Stored data
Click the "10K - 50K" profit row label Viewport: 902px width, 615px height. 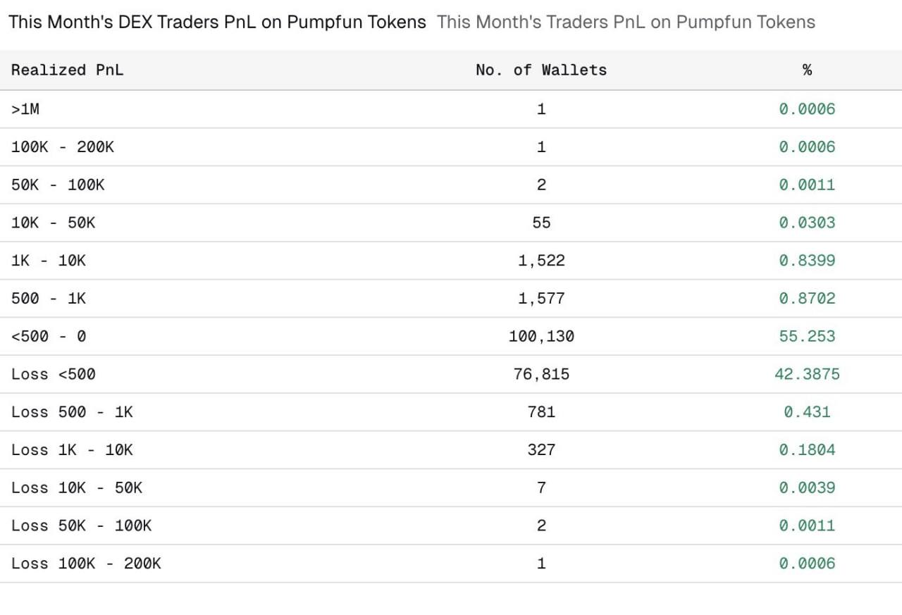[x=53, y=223]
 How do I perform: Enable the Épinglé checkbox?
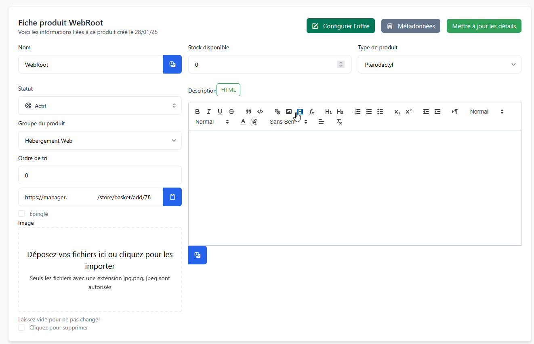22,214
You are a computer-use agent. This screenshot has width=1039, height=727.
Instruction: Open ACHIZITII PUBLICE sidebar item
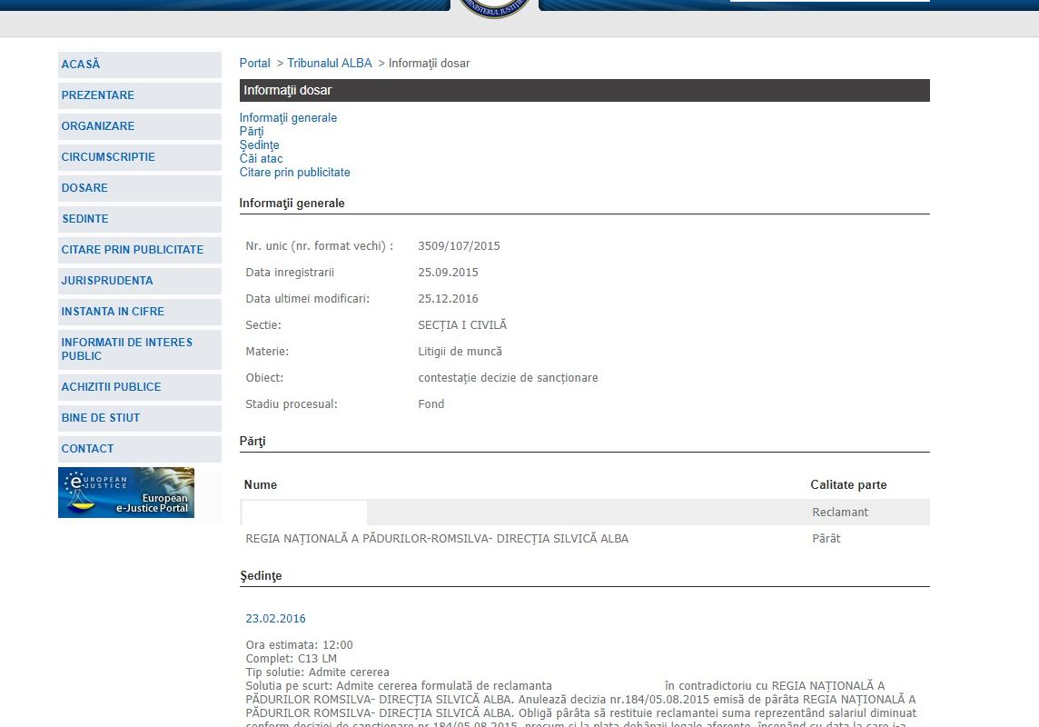click(111, 387)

▸ Directions for this task:
Find the line that contains "Instruction: Open ACHIZITII", then write out that line and each one after it, exactly and with nothing else, through the end of the entries above, without the pictures.

▸ Answer area:
Instruction: Open ACHIZITII PUBLICE sidebar item
click(111, 387)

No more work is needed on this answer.